Destaque-se, ainda, que a sentença considerou ter havido a prática da corrupção eleitoral em continuidade delitiva, na forma do art. 71 do Código Penal, mas sequer pode precisar por quantas vezes a conduta foi praticada.

Essas circunstâncias são reflexos da descrição imprecisa do fato imputado aos acusados, evidenciando a inépcia da denúncia, que prejudicou o exercício da ampla defesa, maculando a ação penal, desde o nascedouro até seu derradeiro ato, quanto ao segundo fato nela descrito.

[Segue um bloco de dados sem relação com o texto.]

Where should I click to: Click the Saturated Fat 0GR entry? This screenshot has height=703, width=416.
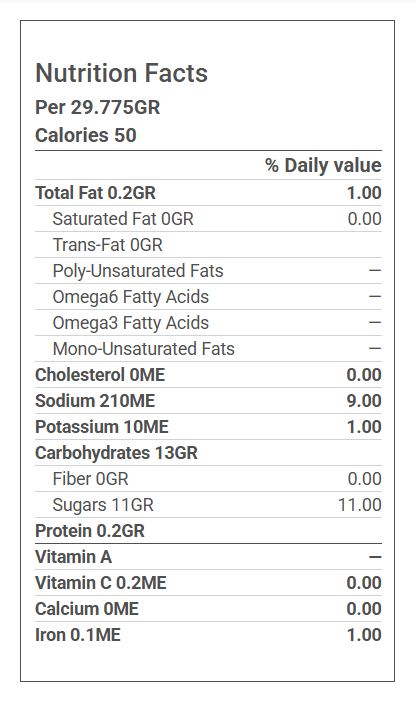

Assim, é imperioso o reconhecimento da inépcia da denúncia, quanto ao segundo fato descrito, imputação de corrupção eleitoral, com a consequente anulação da ação penal no ponto, mantido o juízo absolutório quanto ao primeiro fato imputado aos acusados.

 

DIANTE DO EXPOSTO, voto por reconhecer a inépcia da denúncia, e anular a ação penal quanto à imputação de corrupção eleitoral.